Whataboutism is a “logical fallacy that attempts to discredit an opponent’s position by charging them with hypocrisy without directly refuting or disproving their argument.” Thank you, Wikipedia.
After praising ABC for dumping Roseanne Barr over a racist tweet, I was asked many times, What about Samantha Bee? The comedian had hurled the disgusting C-word at Ivanka Trump.
Comparing these different cases may have been logically fraught, but the readers had a point. My short answer was: Yes, Bee should have been canned over that. It matters not that I generally share her politics. Calling someone by the C-word should have been a firing offense.
But let’s move to a broader consideration of acceptable commentary — or what I consider such. Invective or railing is OK. Mockery is fine and especially powerful. (Some Donald Trump fans would rather I scream in outrage than make fun of him.)
Racism is not acceptable, and it is into that abyss that Roseanne leaped. Her calling Obama aide Valerie Jarrett a cross between the Muslim Brotherhood and “Planet of the Apes” was grotesquely racist and merited swift removal. Roseanne could have condemned Jarrett as corrupt or stupid. That would have qualified as opinion — inflammatory and unfair, perhaps, but within the pale.
Now, what about Bill Maher’s demand that Trump prove that he’s not the “spawn of his mother having sex with an orangutan”? Not the wittiest of remarks, but an entirely different case. Like Barr, he jokes about simian ancestry. Unlike Barr, he does it not in a racist context but in reference to Trump’s behavior and fake tan.

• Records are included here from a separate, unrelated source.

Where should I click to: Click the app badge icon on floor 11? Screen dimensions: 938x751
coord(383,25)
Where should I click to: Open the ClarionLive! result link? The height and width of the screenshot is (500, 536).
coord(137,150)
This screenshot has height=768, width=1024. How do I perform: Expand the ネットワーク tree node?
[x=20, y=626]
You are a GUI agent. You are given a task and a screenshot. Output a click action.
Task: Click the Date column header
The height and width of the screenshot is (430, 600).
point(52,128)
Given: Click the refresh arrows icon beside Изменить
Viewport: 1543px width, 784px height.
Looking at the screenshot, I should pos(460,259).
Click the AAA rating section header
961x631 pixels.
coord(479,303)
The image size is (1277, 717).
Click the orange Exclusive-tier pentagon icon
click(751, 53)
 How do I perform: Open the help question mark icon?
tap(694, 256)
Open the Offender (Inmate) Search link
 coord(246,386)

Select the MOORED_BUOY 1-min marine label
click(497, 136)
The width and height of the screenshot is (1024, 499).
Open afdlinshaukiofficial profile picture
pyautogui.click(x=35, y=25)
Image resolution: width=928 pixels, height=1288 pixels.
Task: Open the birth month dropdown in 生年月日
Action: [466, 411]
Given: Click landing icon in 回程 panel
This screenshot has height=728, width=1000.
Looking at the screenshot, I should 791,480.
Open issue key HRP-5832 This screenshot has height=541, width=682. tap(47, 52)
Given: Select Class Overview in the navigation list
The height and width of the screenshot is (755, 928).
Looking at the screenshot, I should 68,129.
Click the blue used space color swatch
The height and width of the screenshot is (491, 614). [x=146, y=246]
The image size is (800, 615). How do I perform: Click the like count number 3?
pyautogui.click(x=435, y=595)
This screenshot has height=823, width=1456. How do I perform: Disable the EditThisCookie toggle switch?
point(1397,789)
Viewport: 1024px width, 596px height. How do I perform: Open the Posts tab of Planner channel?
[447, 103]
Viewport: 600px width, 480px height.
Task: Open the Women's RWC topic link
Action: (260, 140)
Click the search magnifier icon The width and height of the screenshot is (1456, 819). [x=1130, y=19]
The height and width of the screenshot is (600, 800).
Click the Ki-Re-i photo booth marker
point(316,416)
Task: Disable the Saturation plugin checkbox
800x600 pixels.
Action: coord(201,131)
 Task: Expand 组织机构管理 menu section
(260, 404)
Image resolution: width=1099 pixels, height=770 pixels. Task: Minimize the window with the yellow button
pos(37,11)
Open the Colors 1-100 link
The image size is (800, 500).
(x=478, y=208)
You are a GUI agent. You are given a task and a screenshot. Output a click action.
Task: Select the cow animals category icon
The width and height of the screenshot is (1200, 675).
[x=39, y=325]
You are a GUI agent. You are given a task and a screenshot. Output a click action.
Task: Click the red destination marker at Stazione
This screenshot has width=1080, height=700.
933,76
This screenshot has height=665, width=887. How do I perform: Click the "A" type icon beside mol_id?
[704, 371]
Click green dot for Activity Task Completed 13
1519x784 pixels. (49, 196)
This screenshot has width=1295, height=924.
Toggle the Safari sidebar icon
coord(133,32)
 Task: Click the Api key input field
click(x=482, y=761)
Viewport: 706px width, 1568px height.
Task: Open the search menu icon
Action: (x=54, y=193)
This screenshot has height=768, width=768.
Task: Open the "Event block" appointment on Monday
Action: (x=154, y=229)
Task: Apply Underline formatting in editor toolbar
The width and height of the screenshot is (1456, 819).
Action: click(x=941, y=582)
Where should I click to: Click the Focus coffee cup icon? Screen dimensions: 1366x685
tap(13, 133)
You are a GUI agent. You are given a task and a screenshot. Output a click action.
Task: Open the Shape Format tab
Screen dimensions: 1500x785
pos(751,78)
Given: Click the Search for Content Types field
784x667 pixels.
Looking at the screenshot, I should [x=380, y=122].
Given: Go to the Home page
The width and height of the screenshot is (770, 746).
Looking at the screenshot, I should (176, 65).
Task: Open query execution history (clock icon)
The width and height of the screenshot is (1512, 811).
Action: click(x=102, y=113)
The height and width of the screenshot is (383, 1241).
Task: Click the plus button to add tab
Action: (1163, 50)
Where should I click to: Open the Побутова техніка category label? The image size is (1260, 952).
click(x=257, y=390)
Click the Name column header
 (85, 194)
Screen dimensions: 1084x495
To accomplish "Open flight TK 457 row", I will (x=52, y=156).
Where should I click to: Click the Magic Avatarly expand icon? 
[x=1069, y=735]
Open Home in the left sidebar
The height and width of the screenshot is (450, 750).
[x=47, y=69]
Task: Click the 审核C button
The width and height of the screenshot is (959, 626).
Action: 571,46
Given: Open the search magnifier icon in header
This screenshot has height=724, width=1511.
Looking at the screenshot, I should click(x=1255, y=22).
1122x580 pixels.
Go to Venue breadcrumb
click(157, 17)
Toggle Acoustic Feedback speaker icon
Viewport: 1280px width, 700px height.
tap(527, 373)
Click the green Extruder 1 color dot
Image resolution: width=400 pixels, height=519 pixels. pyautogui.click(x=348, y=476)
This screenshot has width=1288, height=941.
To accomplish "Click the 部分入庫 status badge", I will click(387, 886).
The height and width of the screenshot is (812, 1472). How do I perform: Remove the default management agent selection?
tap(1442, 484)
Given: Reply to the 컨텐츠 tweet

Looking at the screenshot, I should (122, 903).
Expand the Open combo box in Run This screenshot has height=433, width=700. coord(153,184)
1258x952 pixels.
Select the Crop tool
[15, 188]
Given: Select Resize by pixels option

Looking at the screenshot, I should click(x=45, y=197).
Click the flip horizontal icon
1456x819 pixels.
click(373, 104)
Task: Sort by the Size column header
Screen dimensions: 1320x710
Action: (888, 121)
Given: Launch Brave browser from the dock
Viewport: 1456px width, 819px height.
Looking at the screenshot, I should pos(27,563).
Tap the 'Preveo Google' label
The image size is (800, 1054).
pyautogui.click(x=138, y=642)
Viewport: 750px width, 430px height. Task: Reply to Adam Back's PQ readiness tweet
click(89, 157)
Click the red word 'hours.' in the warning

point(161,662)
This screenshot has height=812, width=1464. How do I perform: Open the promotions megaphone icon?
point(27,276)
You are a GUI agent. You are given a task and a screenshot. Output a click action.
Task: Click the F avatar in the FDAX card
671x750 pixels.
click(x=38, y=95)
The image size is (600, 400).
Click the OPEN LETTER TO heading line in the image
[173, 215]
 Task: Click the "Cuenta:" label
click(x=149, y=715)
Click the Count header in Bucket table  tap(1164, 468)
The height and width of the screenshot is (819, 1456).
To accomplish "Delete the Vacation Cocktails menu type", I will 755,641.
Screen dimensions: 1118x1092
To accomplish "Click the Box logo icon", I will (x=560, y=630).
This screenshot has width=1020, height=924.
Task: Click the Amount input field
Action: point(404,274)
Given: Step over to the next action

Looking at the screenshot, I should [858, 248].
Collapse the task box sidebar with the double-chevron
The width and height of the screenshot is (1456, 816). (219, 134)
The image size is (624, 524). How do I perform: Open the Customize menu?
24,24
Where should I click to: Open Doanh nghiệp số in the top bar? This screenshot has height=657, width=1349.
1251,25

Because of our painful history, racism remains a more barbaric affront than misogyny. But as with race, gender is something one is born with. The C-word singles out women. There are lots of obscenities related to male organs, but none matches the C-word as a tool of humiliation. That Bee is female does not excuse it. By the way, it surprises me that Maher didn’t get the ax for throwing the C-word at Sarah Palin some years ago.
The business of Trump’s disinviting the Philadelphia Eagles, Super Bowl champions, from the White House is a very different story, but it does have a what-about angle. One might ask why Trump took such issue with football players kneeling during the national anthem but praised Roseanne despite her having performed a comedic version of “The Star-Spangled Banner” that included scratching her crotch. The football players were quietly protesting racial injustice. Roseanne was seeking raw attention.
Complicating Trump’s denunciation of the Eagles over the kneeling issue is this: No player on the Eagles knelt or sat during the 2017 regular season. Members of other teams did. Not the Eagles. That some Eagles defended other players for kneeling was Trump’s excuse for taking back the invitation.
Of course, Trump could have praised the Eagles for not kneeling, but magnanimity is not his habit. The most plausible reason for the move was that a number of players had said they would not show. There are few things Trump likes less than empty seats in his presence. But there was also a need for distraction with the release of his lawyers’ memo confirming that Trump dictated the lie Donald Jr. used about meeting with a Vladimir Putin-allied Russian during the campaign.
It happens that whataboutism was a specialty of Soviet propaganda. Talk about the Russians’ murder of dissidents and Russians would change the subject to the history of black lynching in America. With Russians and Trump seemingly on the same team, one could envision Russian trolls providing new what-about arguments in the president’s service.
For all we know, they may already be at it.